Solo en el vagón, veía discurrir a mi derecha enormes extensiones de cultivos de algodón, donde asomaba ya el blanco de las flores sobre el verde hosco de los matorrales. Me entretenía en calcular cuántos metros cuadrados de sembrado serán necesarios para lograr un par de calcetines. ¿Qué número de flores hacen falta para fabricar unos calzoncillos?

Cruzaba el tren a la izquierda del monte Olimpo, en la frontera que separa Macedonia de Tesalia, y entre la vía y el montañón se abría una quebrada que daba vértigo. A la izquierda, junto al mar, corrían playas desiertas, de dunas doradas que llegaban junto al agua, y las gaviotas, acurrucadas en la orilla, nos miraban a los ojos. Sirenas travestidas de alcatraces.

Atravesábamos las tierras de Tesalia, la patria de Aquiles, tierras que ganaron fama en la Antigüedad por sus diestros jinetes. Después, el tren viajó hacia el interior, rodeado de montañas calcáreas. Cruzó sobre ríos, cercada la vía por bosques de robles y coniferas. Transitó entre huertos y junto a montes quemados por los fuegos atroces del anterior verano. Sobre los vagones volaban bandos de palomas y de tórtolas. Y llegando a la región de la antigua Beocia, el tren se movía arrimado a la altura de una estrecha pared que se volcaba sobre el abismo de un feroz acantilado. Tenía la impresión de navegar en un aeroplano sobre un océano de olivos y cipreses.

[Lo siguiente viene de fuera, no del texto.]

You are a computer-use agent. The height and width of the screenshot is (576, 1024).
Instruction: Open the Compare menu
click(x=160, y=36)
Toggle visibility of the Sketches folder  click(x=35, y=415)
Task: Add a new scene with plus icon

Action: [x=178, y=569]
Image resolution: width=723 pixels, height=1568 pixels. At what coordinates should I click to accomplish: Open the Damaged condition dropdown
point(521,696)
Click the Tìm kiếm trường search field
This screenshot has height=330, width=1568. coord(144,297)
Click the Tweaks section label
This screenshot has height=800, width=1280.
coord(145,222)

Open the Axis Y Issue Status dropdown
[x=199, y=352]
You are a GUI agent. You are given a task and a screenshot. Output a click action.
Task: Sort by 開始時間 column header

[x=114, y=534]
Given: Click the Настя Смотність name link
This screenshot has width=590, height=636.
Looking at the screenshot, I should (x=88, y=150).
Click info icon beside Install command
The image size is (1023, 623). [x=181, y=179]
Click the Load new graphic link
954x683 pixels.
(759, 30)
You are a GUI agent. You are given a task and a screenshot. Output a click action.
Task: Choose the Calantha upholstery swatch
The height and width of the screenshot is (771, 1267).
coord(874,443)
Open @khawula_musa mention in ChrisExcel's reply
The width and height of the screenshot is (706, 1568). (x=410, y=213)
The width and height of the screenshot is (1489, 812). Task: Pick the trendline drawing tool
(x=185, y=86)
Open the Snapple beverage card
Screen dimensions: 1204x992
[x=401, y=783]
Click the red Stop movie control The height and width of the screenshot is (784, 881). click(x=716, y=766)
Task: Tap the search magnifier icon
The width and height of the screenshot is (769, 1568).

Hay instantes, en un viaje de ese jaez, que pueden abrumar al lector apasionado del mundo clásico. ¡Qué vamos a hacerle! A la derecha se alzaban las torvas alturas del monte Parnaso, morada de las musas; a su espalda, según el mapa que mantenía abierto en las rodillas, se arrimaba Delfos, el Vaticano de los griegos; a mi izquierda, más allá de las llanuras, quedaba el campo de Maratón, el escenario de la primera batalla librada en favor de las libertades políticas; delante, a un centenar y pico de kilómetros, me esperaba la sabia y luminosa Atenas; y habían transcurrido sólo un par de horas desde que había dejado atrás el monte Olimpo… ¡Qué puede decir un humilde viajero literario ante el peso de tanta literatura y de tanta historia!

Entramos en la estación de Tebas poco antes de la una del mediodía. Allí me bajé del tren.